* _To-do list_:
1/ In the article on privacy-preserving data services, write out the passage that begins at the words "Instead, imagine if" and stops after the words "data-as-a-service business models.".
2/ Write the next part of the article on privacy-preserving data services, picking up after its last sentence.

* _Quoted text_:
_ _ _ _ _
Privacy-Preserving Data Services: Beyond GDPR

For years, data-driven tech companies have used customers as their raw material: Facebook, Google, Amazon, and others track our moves across the web in order to sell that information and target advertisements. For a long time, users found this an acceptable tradeoff- but in the wake of the 2016 election and amidst the changes brought about by the General Data Protection Regulation (GDPR), users are changing their attitudes.

What if users could own their data and can choose to share aspects of it in return for specific services? GDPR requires that users see what data gets collected, and limits the ability of companies to reuse that data- but still means that Facebook can have access to our internet breadcrumbs and all the valuable data we generate.

The conventional model of machine learning, where all data generated by the user is owned by private companies, who can use it to influence the user’s actions.

Instead, imagine if users could instantly flip off outside access to sensitive information, without battling with the tech giants. This idea, championed by Andreas Weigend in Data for the People, is alluring but has previously been impossible to implement. New developments in applied mathematics around cryptography, blockchains, and machine learning can change that, allowing for a new world of data-as-a-service business models.

A privacy-preserving model for machine learning and data services. Users control their data, interacting with companies through privacy-preserving APIs which can be used to selectively provide data (e.g. training a machine learning estimator) or request an estimate (e.g. getting a prediction)

Technical tools

The tools for realizing this dream have slowly coalesced over the last ten years. This section outlines the key aspects of a trustless, anonymous platform for machine learning, artificial intelligence, and consensus-based problem solving:

  • Aggregation: Secure Multi-Party Computation. This technique allows computations to be done with multiple data streams, without leaking information about any of the underlying data. This is useful for aggregating inputs from multiple users, into an anonymous update.
_ _ _ _ _
* _Data_:
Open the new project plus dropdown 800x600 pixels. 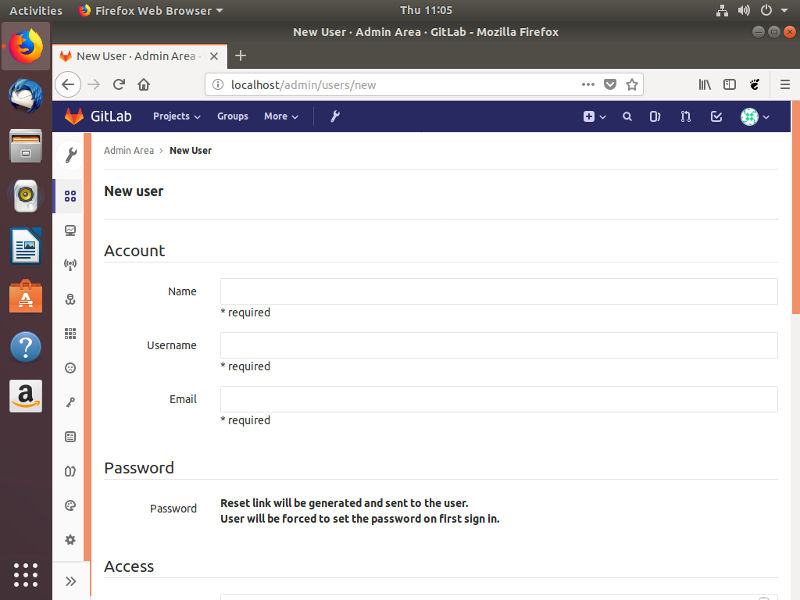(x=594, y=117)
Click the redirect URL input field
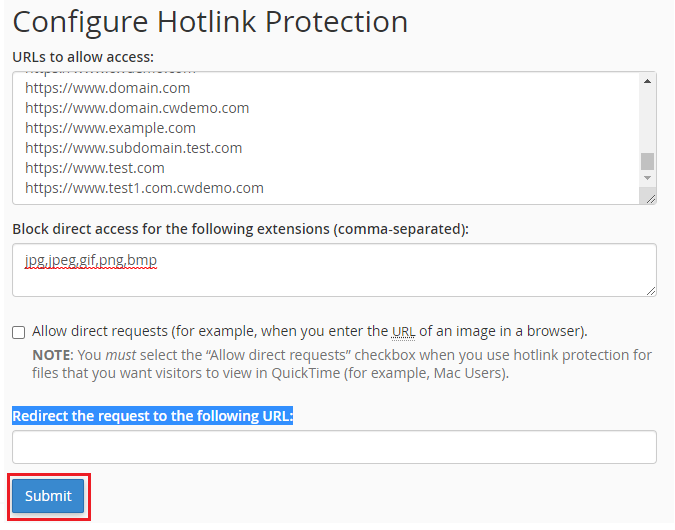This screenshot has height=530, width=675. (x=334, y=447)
_ _ _ _ _
* _Solved problems_:
1/
Instead, imagine if users could instantly flip off outside access to sensitive information, without battling with the tech giants. This idea, championed by Andreas Weigend in Data for the People, is alluring but has previously been impossible to implement. New developments in applied mathematics around cryptography, blockchains, and machine learning can change that, allowing for a new world of data-as-a-service business models.

2/
  • Computation: Zero-Knowledge Proofs. These can prove that local computations are being done correctly, without sharing the details of the computation: this allows
  • Origination: Blockchains. These can be used to guarantee that data is genuine and not falsified, even when the data is opaque to the outside world.

Other relevant tools include smart contracts (code on a blockchain to guarantee execution), Tor-like protocols (privacy-preserving data sharing), and hash trees (succinctly guaranteeing the accuracy of data without sharing its contents).

Pieces of these are already implemented in industry: Federated machine learning environments (most actively researched by Google) utilize secure multi-party computation to aggregate user data.  Zero-knowledge proofs are being used to secure cryptocurrencies and some smart contracts. Blockchains have been used as a proof-of-existence registry for several years.

Composing these tools in different ways can create a variety of architectures for solving consensus problems, teaching machine learning algorithms, or providing customized services. It also paves the way for privacy-preserving APIs, in which users can get paid to help train machine learning tools, or pay for customized services- all without revealing an iota of data.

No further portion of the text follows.